Dem folgte die umgehende Ankündigung, die Macht im Lande wieder an eine zivile Regierung zu übergeben. Daraufhin trat bereits am Folgetag ein entsprechendes Kabinett unter Konstantinos Karamanlis zusammen, der bereits 1955 bis 1963 Griechenlands Ministerpräsident gewesen war. Karamanlis gelang es, den Übergang von der Diktatur zur Demokratie zu meistern. In diesem Zusammenhang fand auch eine strafrechtliche Verfolgung der Putschisten von 1967 und weiterer Junta-Mitglieder statt. Papadopoulos, Pattakos und Makarezos wurden im August 1975 wegen Hochverrates zum Tode verurteilt, eine Strafe, die später in lebenslange Haft umgewandelt wurde. Ebenso kam der Brigadegeneral und Chef der Militärpolizei ESA, Dimitrios Ioannidis, für immer hinter Gitter. Er galt als die graue Eminenz der Junta und war der Drahtzieher des Putsches gegen Makarios gewesen. Ioannidis saß bis zu seinem Tod im August 2010 im Korydallos-Gefängnis bei Piräus ein.

Die Türkei erhält eine Rechtferti­gung zur Invasion Zyperns
Karamanlis erklärte sofort nach der Regierungsübernahme, er werde „Zyperns Unabhängigkeit und territoriale Integrität mit aller Macht verteidigen“, während auf der Insel der erste Parlamentspräsident der Republik Zypern nach Erlangung der Unabhängigkeit vom Vereinigten Königreich, Glafkos Klerides, an die Stelle von Sampson trat und verlautbarte, er betrachte Makarios „nach wie vor als rechtmäßigen Präsidenten“ und agiere daher nur als dessen Stellvertreter. Makarios selbst kehrte am 7. Dezember 1974 unter frenetischem Jubel der griechischstämmigen beziehungsweise griechischen Bevölkerung nach Zypern zurück und amtierte bis zu seinem Tode am 3. August 1977 weiter als Präsident der Republik Zypern.
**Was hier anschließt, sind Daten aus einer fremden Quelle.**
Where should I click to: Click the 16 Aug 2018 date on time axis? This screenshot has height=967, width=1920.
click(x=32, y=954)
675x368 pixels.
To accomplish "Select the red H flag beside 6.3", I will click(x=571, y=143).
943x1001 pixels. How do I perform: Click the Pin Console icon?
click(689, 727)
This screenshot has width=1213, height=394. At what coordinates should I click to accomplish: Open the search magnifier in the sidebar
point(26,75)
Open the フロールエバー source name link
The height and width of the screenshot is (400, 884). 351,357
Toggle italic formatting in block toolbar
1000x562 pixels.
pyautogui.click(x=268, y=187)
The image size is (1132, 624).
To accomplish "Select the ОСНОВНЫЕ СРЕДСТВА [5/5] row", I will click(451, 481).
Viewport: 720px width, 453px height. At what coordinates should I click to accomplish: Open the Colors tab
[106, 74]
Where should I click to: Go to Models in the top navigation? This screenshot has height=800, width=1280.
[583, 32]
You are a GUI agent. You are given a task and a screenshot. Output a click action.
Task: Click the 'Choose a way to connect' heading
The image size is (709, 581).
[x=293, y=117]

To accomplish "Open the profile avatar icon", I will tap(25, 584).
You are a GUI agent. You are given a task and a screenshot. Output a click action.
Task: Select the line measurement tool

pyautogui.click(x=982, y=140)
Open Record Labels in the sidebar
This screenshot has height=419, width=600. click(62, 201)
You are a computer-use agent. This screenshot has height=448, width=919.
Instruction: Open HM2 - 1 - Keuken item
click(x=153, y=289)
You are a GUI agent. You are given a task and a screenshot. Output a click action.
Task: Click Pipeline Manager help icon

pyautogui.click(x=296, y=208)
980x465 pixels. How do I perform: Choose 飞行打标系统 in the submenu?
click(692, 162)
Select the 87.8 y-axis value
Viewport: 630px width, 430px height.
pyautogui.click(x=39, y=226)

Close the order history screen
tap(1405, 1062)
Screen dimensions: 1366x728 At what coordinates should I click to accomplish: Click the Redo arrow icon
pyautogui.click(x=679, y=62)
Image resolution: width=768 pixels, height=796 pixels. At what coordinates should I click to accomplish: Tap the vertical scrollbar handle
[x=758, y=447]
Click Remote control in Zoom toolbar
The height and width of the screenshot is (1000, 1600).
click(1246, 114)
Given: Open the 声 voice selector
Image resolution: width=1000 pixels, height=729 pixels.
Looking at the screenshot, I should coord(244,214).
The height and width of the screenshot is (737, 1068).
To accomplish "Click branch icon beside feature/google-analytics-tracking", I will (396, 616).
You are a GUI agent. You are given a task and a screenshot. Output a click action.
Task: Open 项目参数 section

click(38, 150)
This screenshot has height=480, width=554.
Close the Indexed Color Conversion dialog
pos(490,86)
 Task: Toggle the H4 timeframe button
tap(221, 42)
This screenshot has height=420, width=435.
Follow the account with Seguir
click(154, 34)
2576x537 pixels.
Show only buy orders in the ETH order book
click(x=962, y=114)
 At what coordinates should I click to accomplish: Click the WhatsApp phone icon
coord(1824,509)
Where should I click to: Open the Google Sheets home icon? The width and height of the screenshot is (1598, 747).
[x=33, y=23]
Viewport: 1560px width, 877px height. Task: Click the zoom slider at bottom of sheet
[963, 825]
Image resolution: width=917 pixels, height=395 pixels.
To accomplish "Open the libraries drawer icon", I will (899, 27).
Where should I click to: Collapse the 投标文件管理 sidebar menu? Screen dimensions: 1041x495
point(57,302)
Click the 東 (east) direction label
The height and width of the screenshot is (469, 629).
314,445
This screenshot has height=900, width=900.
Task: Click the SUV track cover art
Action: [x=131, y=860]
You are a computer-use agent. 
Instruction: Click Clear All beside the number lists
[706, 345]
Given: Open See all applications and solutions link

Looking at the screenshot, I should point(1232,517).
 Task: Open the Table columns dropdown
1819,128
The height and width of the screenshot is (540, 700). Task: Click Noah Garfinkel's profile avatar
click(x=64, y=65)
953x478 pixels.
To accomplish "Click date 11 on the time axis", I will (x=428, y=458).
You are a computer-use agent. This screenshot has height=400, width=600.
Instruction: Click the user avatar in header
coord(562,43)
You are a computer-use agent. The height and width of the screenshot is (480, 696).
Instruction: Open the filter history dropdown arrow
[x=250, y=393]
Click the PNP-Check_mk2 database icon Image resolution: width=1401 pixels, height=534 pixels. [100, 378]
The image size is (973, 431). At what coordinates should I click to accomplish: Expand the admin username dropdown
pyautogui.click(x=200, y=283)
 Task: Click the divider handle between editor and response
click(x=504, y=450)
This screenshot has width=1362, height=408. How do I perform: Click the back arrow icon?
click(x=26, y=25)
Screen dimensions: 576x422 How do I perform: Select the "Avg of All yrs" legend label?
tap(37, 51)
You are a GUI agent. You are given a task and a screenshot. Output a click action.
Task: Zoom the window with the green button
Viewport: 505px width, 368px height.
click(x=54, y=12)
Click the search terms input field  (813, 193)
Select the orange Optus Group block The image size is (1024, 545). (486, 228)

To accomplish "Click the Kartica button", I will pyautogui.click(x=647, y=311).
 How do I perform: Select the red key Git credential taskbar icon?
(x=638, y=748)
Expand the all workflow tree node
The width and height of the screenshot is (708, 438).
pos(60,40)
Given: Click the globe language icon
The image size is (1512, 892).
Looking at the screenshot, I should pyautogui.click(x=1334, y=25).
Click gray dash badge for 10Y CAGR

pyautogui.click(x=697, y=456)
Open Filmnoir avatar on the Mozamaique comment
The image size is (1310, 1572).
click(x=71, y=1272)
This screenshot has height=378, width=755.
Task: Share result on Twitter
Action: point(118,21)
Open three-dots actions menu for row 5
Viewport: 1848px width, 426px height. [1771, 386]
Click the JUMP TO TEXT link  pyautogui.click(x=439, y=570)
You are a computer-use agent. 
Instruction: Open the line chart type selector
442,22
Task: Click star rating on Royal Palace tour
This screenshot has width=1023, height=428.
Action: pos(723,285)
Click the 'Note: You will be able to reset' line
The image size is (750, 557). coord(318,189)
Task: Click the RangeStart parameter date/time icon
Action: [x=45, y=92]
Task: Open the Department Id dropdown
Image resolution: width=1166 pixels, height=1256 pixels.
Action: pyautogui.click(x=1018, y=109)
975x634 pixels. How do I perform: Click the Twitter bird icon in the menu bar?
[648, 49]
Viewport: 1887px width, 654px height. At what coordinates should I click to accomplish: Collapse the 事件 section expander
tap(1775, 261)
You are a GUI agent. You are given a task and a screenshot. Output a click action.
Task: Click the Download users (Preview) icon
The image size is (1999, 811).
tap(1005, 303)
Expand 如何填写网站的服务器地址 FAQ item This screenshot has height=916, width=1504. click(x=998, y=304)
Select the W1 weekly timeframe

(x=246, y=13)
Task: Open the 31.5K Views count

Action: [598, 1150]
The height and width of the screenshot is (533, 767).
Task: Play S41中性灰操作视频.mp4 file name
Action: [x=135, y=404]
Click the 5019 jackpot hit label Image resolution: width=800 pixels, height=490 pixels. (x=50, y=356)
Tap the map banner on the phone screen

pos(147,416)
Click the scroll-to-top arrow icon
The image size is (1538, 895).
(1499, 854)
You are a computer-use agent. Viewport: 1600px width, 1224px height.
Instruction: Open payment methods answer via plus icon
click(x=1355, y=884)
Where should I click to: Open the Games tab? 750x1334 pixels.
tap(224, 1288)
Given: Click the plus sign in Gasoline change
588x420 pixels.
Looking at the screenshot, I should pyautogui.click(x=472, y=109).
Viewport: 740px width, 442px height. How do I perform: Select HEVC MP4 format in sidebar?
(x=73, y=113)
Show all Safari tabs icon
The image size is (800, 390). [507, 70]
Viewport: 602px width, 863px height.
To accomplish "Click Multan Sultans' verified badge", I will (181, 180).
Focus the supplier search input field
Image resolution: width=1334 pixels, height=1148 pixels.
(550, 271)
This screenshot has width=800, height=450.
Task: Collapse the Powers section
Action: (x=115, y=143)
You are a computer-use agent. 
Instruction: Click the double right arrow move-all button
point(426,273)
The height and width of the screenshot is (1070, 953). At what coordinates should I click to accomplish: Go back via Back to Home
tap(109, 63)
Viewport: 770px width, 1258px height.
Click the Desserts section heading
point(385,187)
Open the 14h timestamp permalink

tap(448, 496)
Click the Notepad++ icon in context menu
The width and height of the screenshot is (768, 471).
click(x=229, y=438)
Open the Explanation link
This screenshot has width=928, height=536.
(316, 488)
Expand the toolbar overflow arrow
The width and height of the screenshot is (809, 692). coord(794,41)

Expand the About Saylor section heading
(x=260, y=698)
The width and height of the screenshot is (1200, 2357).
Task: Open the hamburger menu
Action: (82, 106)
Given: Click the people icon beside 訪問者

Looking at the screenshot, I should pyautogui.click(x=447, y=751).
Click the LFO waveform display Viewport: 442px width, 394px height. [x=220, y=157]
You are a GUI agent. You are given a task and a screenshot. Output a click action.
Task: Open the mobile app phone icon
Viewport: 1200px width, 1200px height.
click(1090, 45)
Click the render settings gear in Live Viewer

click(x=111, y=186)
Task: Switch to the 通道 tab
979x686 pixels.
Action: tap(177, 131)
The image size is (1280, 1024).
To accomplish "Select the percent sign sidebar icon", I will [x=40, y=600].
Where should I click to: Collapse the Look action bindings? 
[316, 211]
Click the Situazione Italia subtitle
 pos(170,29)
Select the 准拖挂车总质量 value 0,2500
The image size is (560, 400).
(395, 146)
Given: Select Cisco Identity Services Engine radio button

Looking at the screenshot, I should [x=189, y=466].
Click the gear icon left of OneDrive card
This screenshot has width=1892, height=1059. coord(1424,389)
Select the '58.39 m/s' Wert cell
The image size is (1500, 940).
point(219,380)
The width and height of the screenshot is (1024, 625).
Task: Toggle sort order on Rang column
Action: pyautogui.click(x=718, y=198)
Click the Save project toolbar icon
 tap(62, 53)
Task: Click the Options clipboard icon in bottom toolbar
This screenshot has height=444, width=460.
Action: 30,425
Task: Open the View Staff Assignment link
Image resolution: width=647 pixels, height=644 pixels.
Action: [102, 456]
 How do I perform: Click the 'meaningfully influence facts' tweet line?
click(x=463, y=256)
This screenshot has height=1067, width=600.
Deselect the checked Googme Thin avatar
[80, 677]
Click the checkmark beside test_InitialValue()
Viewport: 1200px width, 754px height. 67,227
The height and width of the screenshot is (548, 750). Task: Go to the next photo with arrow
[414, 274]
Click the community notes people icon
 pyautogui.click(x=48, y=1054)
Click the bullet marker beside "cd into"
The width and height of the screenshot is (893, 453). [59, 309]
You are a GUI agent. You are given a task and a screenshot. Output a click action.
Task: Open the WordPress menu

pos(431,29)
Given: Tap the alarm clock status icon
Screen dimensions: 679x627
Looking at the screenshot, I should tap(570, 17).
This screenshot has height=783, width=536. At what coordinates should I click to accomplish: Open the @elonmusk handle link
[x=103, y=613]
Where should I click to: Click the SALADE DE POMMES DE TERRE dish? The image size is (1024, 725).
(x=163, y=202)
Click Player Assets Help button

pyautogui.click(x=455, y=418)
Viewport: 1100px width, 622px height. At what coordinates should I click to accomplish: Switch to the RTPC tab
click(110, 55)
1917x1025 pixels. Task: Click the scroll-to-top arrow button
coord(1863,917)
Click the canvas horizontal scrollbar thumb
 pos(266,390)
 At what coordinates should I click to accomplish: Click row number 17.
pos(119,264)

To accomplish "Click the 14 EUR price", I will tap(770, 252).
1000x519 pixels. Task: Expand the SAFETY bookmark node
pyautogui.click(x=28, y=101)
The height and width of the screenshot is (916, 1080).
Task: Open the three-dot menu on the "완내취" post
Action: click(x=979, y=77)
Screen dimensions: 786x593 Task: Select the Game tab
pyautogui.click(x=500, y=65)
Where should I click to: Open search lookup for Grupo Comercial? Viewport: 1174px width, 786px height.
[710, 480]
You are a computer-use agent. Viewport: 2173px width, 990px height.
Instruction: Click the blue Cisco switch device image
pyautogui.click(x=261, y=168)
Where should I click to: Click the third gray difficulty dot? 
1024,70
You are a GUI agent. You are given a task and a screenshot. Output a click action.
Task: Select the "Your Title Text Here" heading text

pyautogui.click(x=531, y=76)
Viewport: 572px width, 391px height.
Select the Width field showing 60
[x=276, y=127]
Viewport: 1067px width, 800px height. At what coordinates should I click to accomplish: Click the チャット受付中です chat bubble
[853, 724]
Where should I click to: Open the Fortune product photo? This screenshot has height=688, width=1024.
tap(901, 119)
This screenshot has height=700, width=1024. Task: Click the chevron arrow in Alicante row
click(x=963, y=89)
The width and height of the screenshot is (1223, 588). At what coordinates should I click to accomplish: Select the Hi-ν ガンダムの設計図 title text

Mit der beschriebenen Entwicklung Richtung Status quo ante begnügte sich Ankara jedoch nicht. Am 14. August 1974 überschritt es seine Kompetenzen als Garantiemacht. Seine Landungstruppen auf Zypern starteten eine Großoffensive, in deren Verlauf diese mehr als ein Drittel der Insel besetzten. Die Streitmacht Ankaras rückte immer weiter nach Süden vor, um ein möglichst großes Gebiet zu erobern, in dem die türkischen Zyprioten dann Autonomierechte genießen sollten. Karamanlis wollte massiv zurückschlagen, wurde aber von seinen eigenen Generälen gebremst.

Damit war der Weg frei für eine schrittweise Teilung Zyperns. Am 1. Oktober 1974 wurde die bereits vor dem Putsch gegen Makarios bestehende Türkische Verwaltung Zyperns für die mehrheitlich von Türken beziehungsweise Türkischstämmigen bewohnten Gebiete der Insel zur Autonomen Türkischen Administration auf Zypern aufgewertet. Am 13. Februar des Folgejahres wurde mit dem Türkischen Föderativstaat von Zypern ein türkischer Teilstaat im zyprischen Gesamtstaat ausgerufen. Und am 15. November 1983 schließlich erklärte sich der Teilstaat als Türkische Republik Nordzypern für unabhängig. So führte der Putsch auf Zypern vor einem halben Jahrhundert zum Ende der griechischen Militärdiktatur und zur Teilung Zyperns.